Guacamole Problem

Hello lebernd, thank you for your feedback!

But I’m not sure how this can be helpful in my situation.
Like for the other official apps from the UCS appstore, my expectation was that it can be deployed easily without any further manuel adjustments or configuration. There were also nothing mentioned about excepetions (server role) or any other preconditions.

To spend further efforts for investigations/troubleshooting doesn’t makes sense for me, for the time being I’m only interested in how to do a “clean” uninstall.

Curious if you managed to get Guacamole working?? I’ve been fighting with it for three weeks off an on and I cannot get a simple RDP connection to work, SSH connections allow me to log in but returns nothing after authentication.
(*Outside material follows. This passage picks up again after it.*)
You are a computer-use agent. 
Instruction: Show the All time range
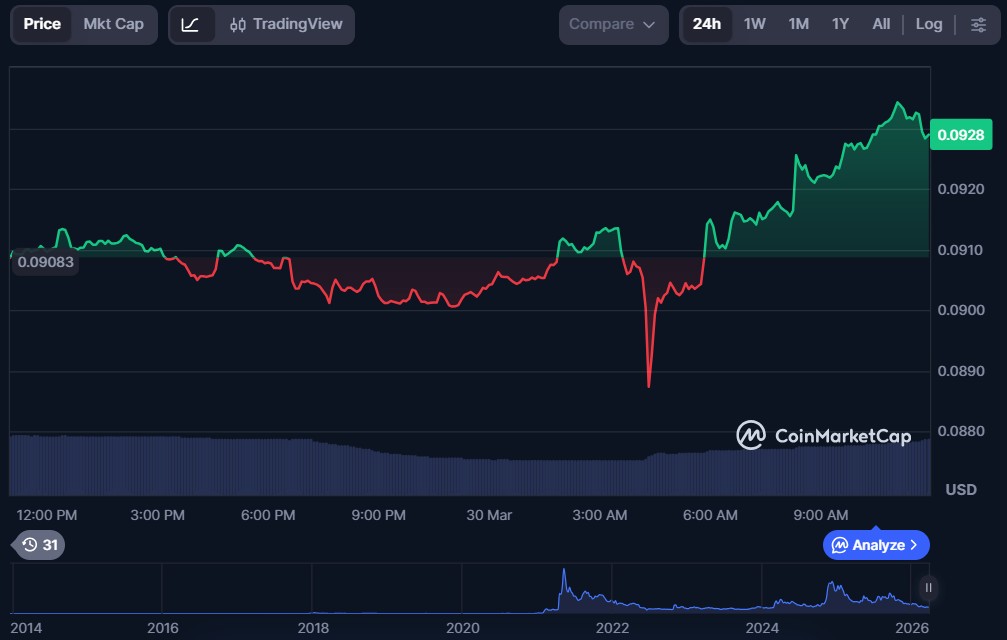point(881,24)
It seems there are way more problems posted than solutions so If it’s just not a working package I’ll remove it and find something else.

Thanks.

Hi,
Guacamole is still not working here (broken LDAP connection) and it seems nobody is able/willing to support here I gave up already …

Hi,
I don’t know if this may help you to solve your problem, but my reverse proxy entries in the files
default-ssl.conf and 000-default.conf looks like:

    ProxyPass /guacamole/ http://127.0.0.1:40001/guacamole/ retry=0
    ProxyPassReverse /guacamole/ http://127.0.0.1:40001/guacamole/

…both entries with a / (slash) at the end

For the rest - running guacamole (0.9.13-univention14) installed from the app-center on a (standalone) UCS as Domain Master and after app install it worked (more or less) out-of-the-box.
Installed apps:

• AD-DC
• RADIUS
• Guacamole
• Software Installations-Monitor

As I’m running the whole “thing” as a VM - snapshoting while playing arround with guacamole may have saved me, because:
Once I had all up and running (inclusive adding Session-Configs in the LDAP tree “guacamole”) no connection entry worked - every try ended up in a black screen - SHIFT/STRG/ALT allows to leave the session but nothing more.
Long story short - the root problem for me, was that the docker network connector guacamole_default didn’t work as expected - removed both guacamole docker container from there and added them to the default bridge network. Everything fine since then.

Good luck

Hi @dWc,

I’m also still fighting with this docker-app and my best guess so far was that there is something wrong with the docker networking of guacamole. It installs a new bridge but I can’t ping a LDAP server (install on a member server) on the network from it so I’m wondering how a user would be able to be identified…
Long story short - can you make your short story long and give some hints/ commands on how to attach the containers to docker0?

Thanks,
Bernd

So I provide my answer…
What I did to connect the guacamole docker containers to the default docker bridge:

root@ucs-member:/var/lib# docker network connect bridge guacamole_guacd_1
root@ucs-member:/var/lib# docker network connect bridge guacamole_guacamole_1
root@ucs-member:/var/lib# docker network disconnect guacamole_default guacamole_guacd_1
root@ucs-member:/var/lib# docker network disconnect guacamole_default guacamole_guacamole_1
root@ucs-member:/var/lib# univention-app restart guacamole

So far so good. That solved the issues described in this thread.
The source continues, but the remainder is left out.